■ **Work request**: Across all lines of the entries, tally those with the word "agent" in them. The reply is the tally, by itself.
[[ Information given, beginning ]]
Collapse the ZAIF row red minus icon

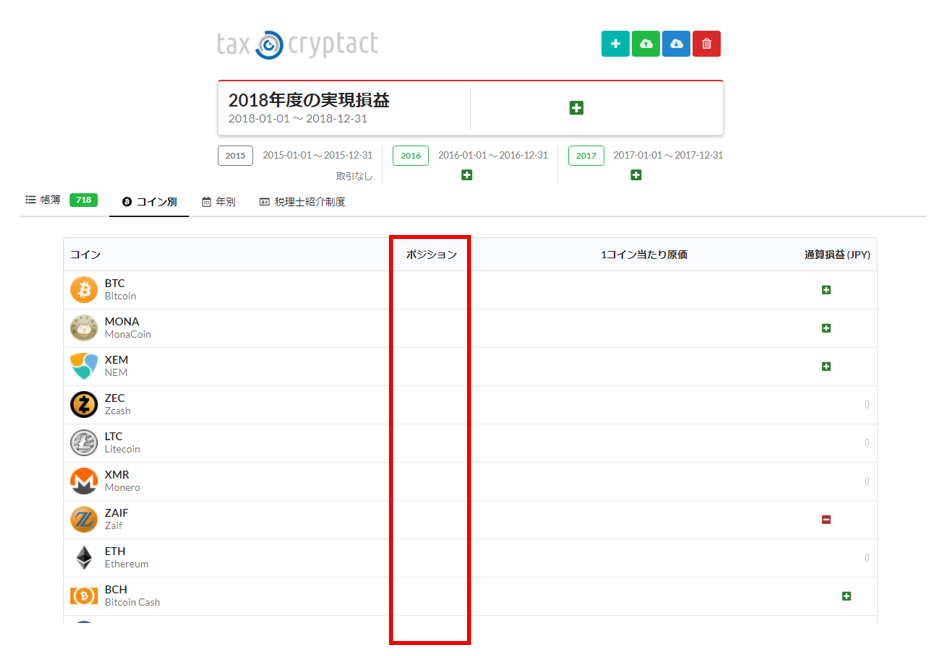tap(826, 519)
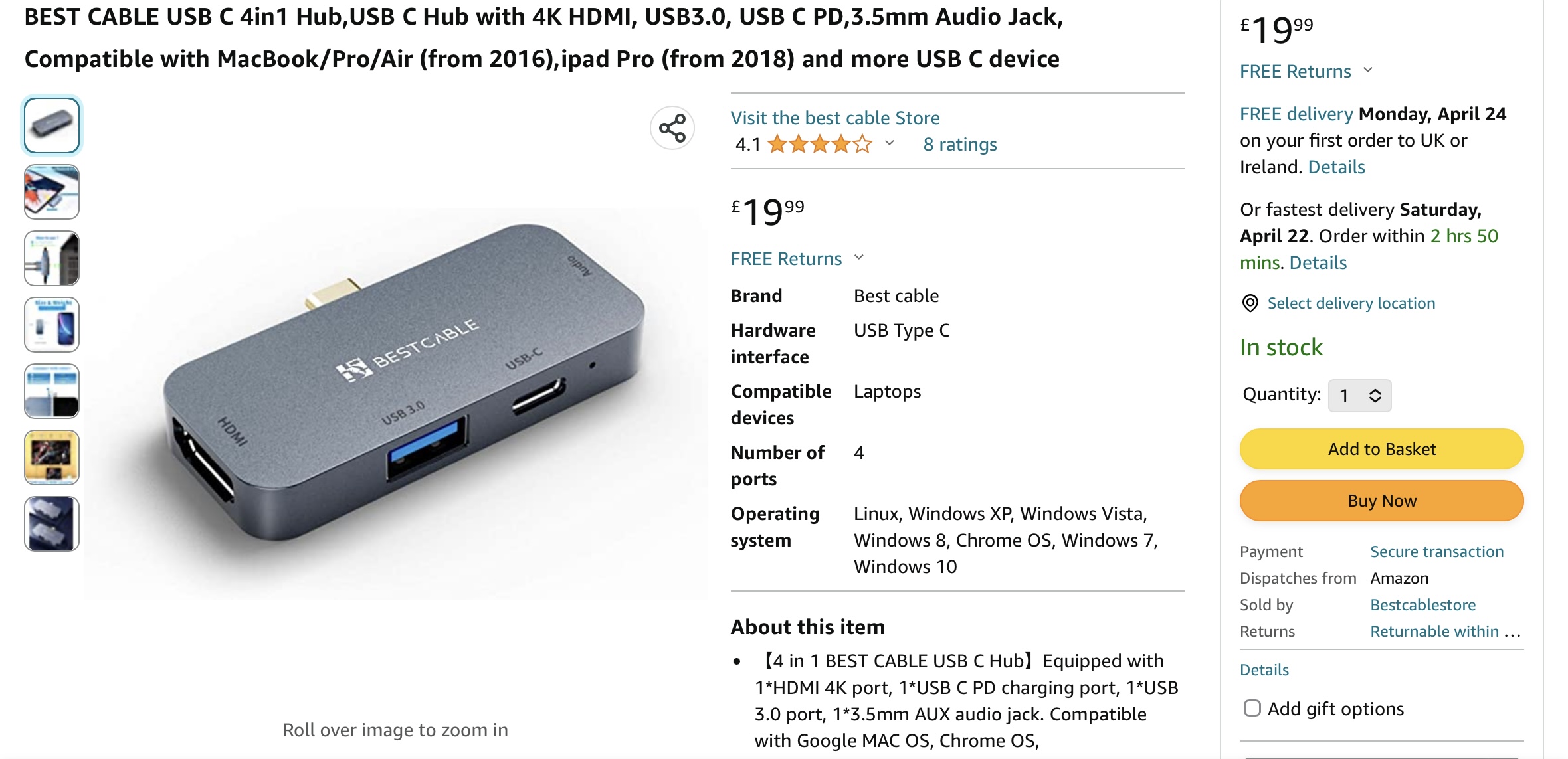Image resolution: width=1568 pixels, height=759 pixels.
Task: Open the Visit the best cable Store link
Action: click(x=835, y=118)
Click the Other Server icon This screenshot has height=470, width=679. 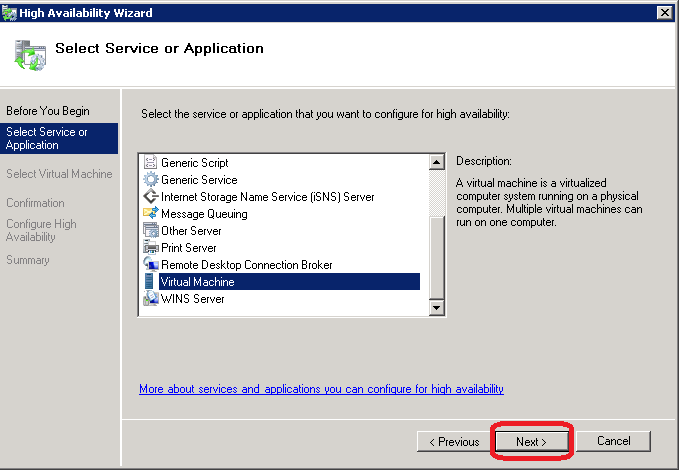click(x=151, y=231)
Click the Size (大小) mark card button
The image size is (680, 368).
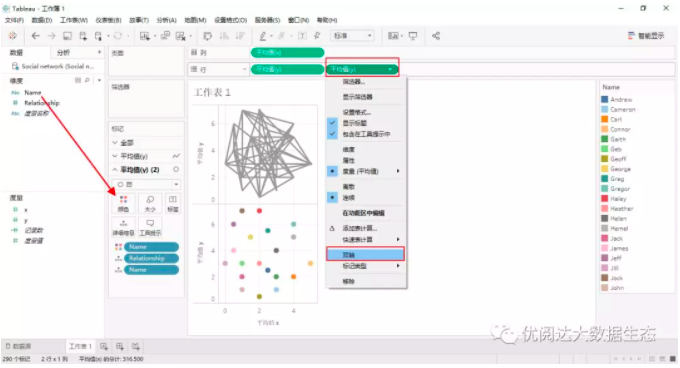(x=150, y=203)
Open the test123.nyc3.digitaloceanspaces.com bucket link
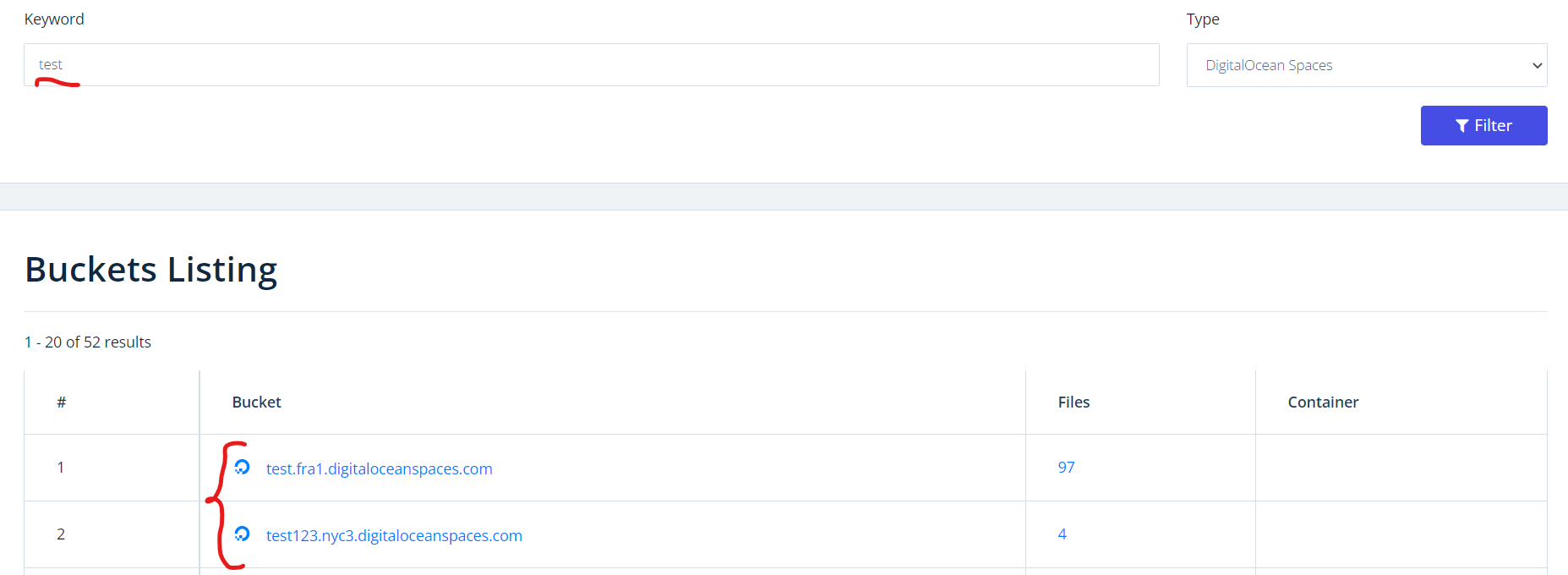Viewport: 1568px width, 575px height. pyautogui.click(x=394, y=535)

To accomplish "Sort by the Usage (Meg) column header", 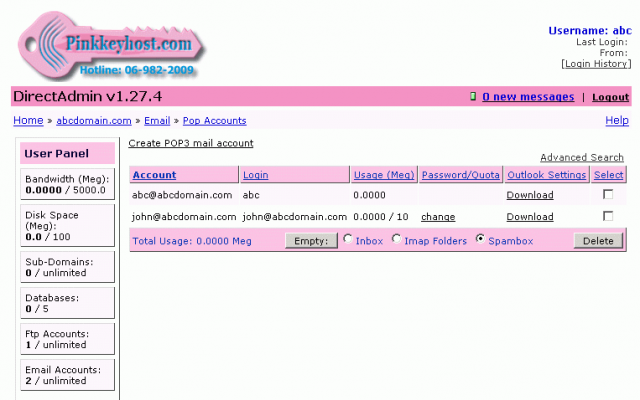I will (x=383, y=175).
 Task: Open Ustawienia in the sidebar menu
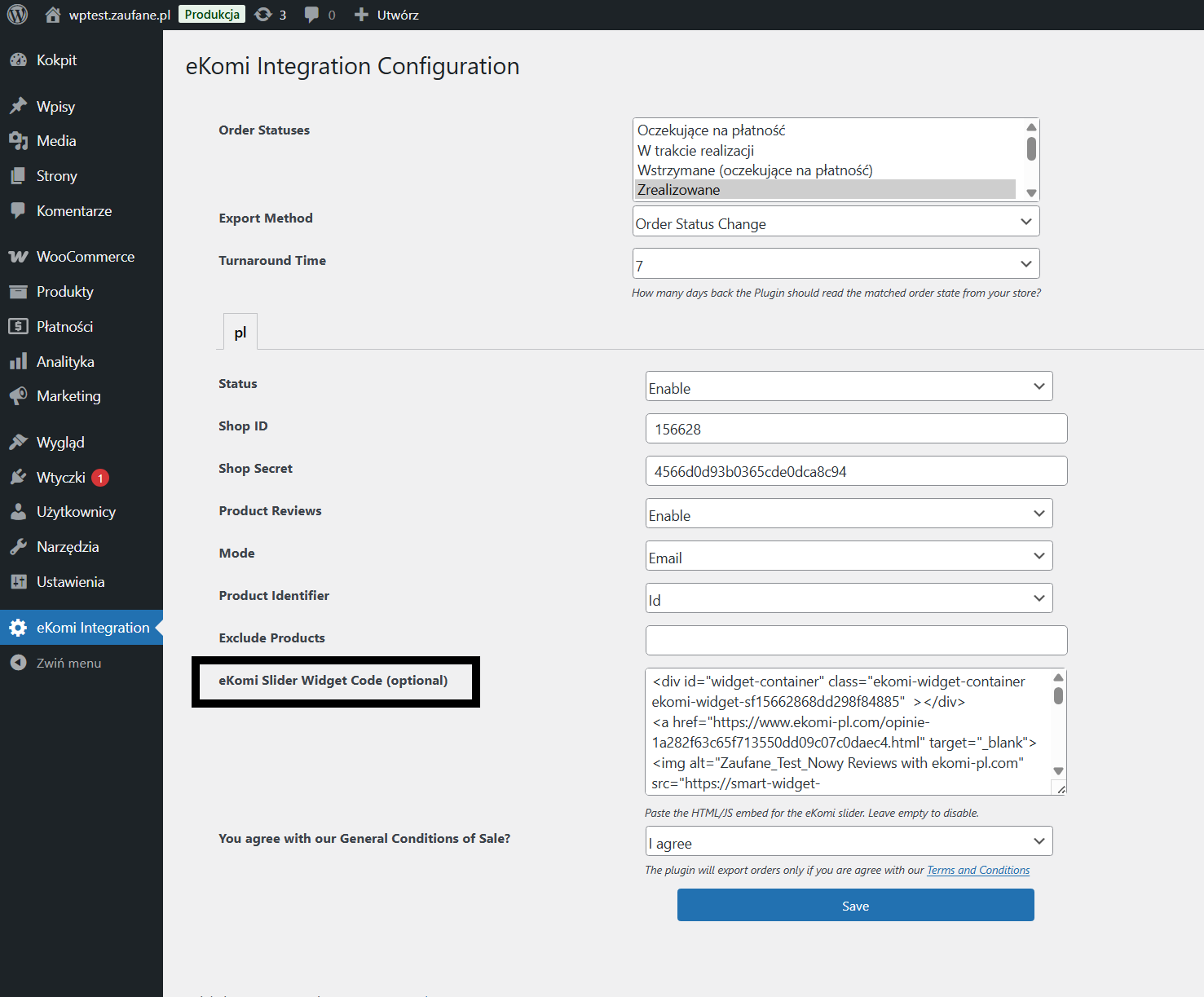pos(70,582)
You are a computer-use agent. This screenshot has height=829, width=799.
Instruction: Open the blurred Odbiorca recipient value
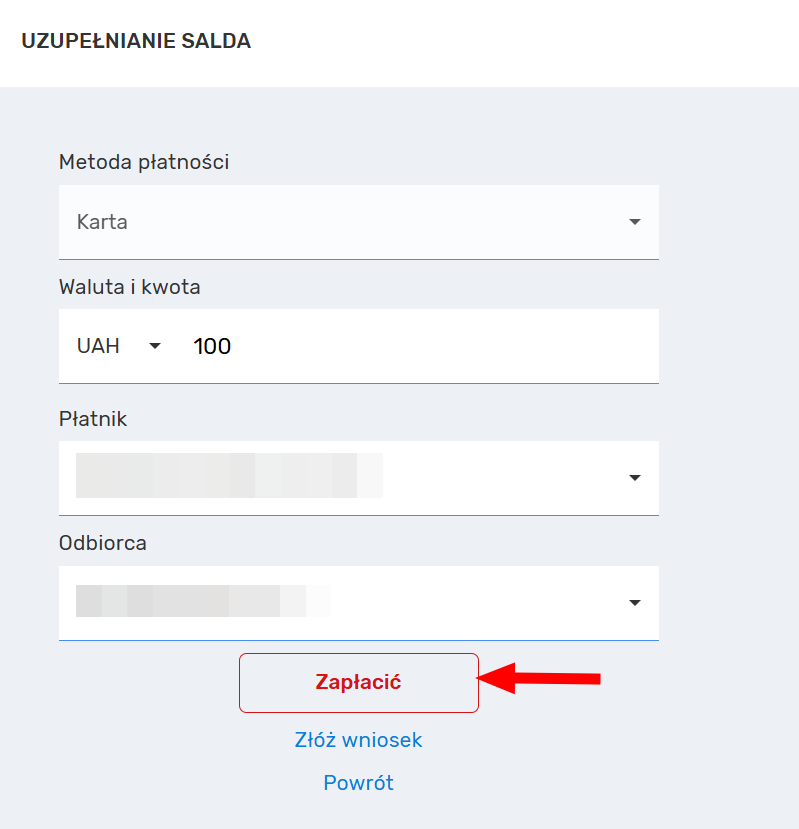203,602
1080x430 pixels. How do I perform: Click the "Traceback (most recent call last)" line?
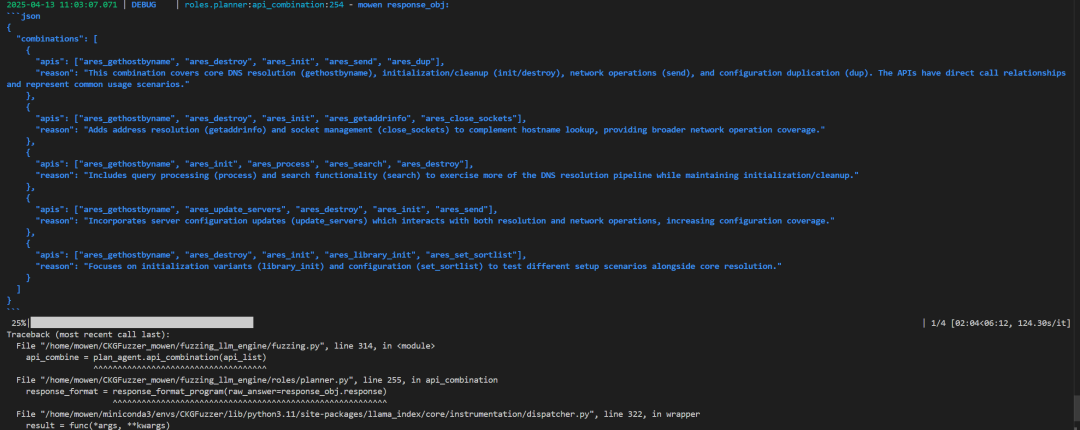coord(88,334)
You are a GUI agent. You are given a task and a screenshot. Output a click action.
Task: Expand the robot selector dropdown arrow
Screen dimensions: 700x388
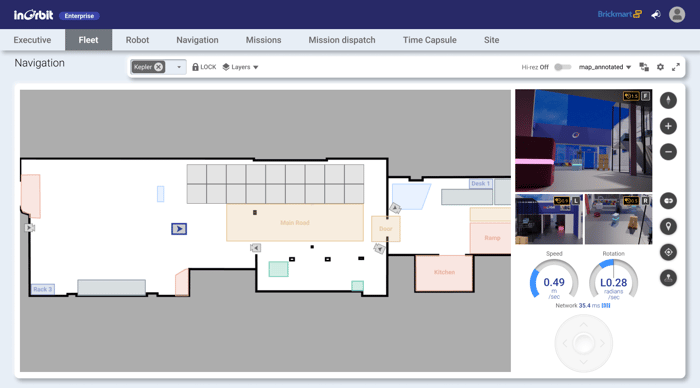coord(179,67)
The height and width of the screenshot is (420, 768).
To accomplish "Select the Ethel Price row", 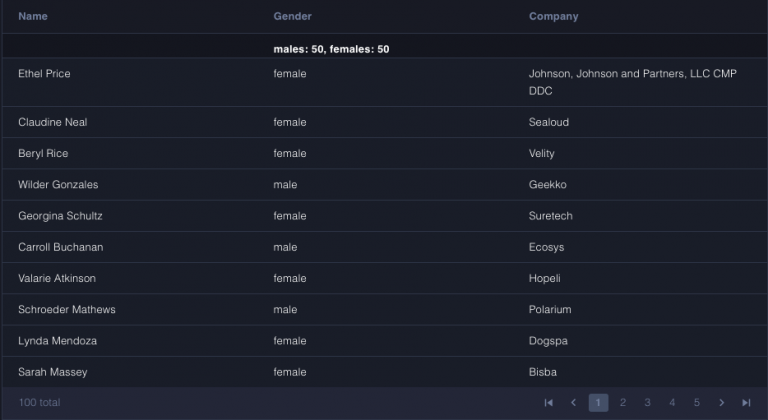I will click(x=385, y=82).
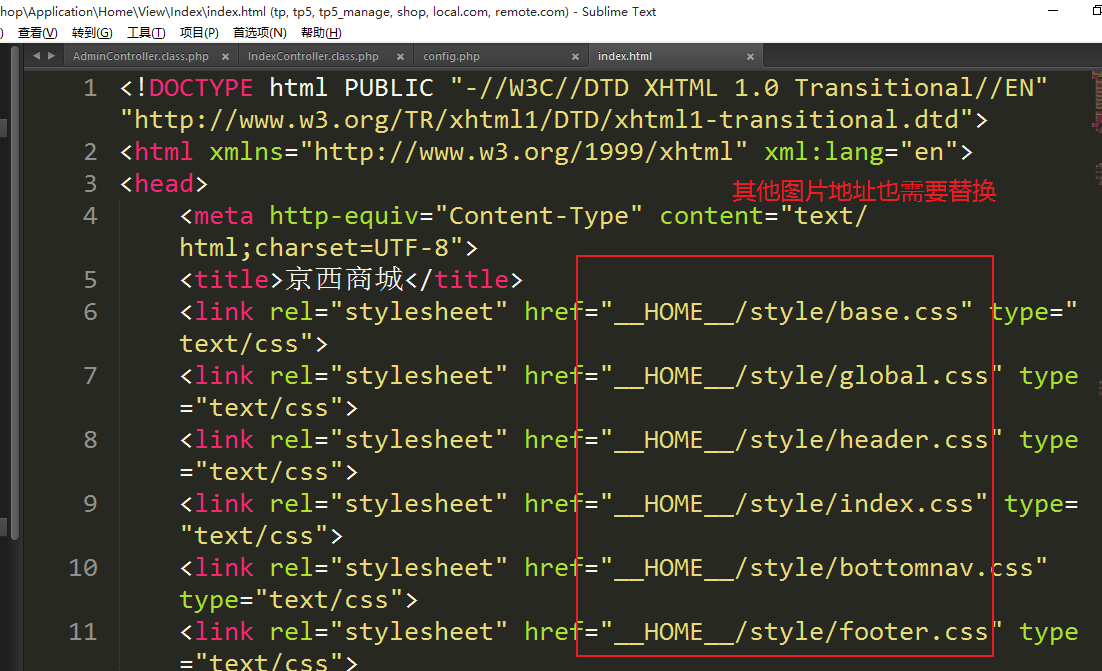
[[ Information given, end ]]
■ **Answer space**: 2